[ntp:hackers] Fw: Internet delays affecting NTP timing - feature or bug?

Greg Dowd Greg.Dowd at microsemi.com
Tue May 28 19:56:32 UTC 2019

I don't know how deep you have researched this but there are a couple simple things which can impact ntp.  First, I assume you are not using dns names for the server which can bounce, rotate or change.  Are these clients using global addresses?  If changing the ip address changes the behavior, I would suspect a load balancer somewhere in the path.  They typically use a hash of source ip and port to determine which port to forward through.  This can result in a significant different in rtd and asymmetry.   If you are NAT'd, your source ports may be getting remapped.  A lot of little things that impact path, delay and asymmetry and typically aren't noticeable until you start studying timestamps.

##############################

▶ _Work required_: Using the mailing-list post on NTP delays, mark each statement yes or no and quote the words that decide it: (a) the writer would suspect a load balancer in the path if changing the IP address changes the behavior; (b) load balancers typically use a hash of the destination address to choose a port; (c) being NAT'd can cause source ports to be remapped. The listing that comes next was taken from a different source than the mailing-list post on NTP delays.

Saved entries

##############################

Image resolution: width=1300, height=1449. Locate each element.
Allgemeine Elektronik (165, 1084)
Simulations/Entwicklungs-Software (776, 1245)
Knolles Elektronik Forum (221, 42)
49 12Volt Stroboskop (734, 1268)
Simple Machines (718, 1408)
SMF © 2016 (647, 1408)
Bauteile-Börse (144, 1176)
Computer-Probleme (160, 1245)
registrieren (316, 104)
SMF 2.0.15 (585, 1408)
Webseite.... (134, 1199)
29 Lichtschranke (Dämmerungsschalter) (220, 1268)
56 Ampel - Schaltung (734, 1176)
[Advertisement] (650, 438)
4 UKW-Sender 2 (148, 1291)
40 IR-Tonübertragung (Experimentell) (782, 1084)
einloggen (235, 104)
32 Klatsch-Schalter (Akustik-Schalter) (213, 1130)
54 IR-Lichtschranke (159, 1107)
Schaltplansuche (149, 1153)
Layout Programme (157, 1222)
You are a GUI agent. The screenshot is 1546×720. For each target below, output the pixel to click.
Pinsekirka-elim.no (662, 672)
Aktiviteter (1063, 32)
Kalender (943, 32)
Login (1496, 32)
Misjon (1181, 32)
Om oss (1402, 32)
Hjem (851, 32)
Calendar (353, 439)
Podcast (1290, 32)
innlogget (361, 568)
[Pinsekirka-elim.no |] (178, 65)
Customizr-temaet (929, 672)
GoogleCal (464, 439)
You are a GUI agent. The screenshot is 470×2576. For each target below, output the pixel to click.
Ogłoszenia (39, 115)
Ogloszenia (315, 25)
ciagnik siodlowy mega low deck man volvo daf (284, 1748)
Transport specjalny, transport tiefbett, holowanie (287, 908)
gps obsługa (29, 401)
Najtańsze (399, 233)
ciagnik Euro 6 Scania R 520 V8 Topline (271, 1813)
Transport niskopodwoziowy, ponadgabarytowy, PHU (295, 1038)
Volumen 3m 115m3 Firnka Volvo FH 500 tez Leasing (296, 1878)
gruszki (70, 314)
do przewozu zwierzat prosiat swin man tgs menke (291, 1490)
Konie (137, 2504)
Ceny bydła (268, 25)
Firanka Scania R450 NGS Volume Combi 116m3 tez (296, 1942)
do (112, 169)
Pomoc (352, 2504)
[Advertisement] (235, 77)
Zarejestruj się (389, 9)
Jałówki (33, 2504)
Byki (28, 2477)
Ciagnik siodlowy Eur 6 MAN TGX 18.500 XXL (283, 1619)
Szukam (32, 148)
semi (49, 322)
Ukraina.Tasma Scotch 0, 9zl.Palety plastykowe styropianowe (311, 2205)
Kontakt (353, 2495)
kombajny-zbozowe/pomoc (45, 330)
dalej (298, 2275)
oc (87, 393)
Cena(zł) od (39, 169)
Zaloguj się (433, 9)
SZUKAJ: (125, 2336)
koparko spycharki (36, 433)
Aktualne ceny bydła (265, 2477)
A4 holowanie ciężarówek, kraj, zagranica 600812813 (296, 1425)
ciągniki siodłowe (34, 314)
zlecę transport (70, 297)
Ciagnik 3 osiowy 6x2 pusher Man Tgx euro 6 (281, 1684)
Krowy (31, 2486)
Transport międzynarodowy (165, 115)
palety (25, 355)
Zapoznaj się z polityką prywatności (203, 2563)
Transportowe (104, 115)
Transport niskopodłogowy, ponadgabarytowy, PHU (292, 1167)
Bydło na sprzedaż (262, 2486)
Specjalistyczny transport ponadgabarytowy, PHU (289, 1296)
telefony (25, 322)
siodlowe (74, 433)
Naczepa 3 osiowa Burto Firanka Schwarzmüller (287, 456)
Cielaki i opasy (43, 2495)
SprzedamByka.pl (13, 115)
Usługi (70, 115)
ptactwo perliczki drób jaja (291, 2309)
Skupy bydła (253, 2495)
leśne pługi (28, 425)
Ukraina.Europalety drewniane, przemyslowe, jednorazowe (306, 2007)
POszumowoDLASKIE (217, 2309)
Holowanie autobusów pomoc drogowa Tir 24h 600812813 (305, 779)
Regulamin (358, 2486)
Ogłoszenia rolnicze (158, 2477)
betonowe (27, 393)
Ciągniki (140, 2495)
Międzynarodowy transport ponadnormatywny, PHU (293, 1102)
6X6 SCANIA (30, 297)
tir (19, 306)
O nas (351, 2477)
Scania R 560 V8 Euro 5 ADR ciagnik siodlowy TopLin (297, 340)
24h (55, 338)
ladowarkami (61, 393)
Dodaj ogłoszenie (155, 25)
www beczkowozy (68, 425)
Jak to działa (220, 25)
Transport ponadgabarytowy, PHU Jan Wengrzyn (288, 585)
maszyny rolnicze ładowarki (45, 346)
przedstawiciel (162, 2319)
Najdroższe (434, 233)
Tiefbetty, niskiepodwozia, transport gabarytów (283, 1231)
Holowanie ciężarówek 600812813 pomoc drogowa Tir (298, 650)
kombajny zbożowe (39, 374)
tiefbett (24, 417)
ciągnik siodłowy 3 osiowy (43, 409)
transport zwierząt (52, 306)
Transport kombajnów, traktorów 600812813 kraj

##############################

▶ _Exercise result_:
(a) Yes: "If changing the ip address changes the behavior, I would suspect a load balancer somewhere in the path."
(b) No: "They typically use a hash of source ip and port to determine which port to forward through."
(c) Yes: "If you are NAT'd, your source ports may be getting remapped."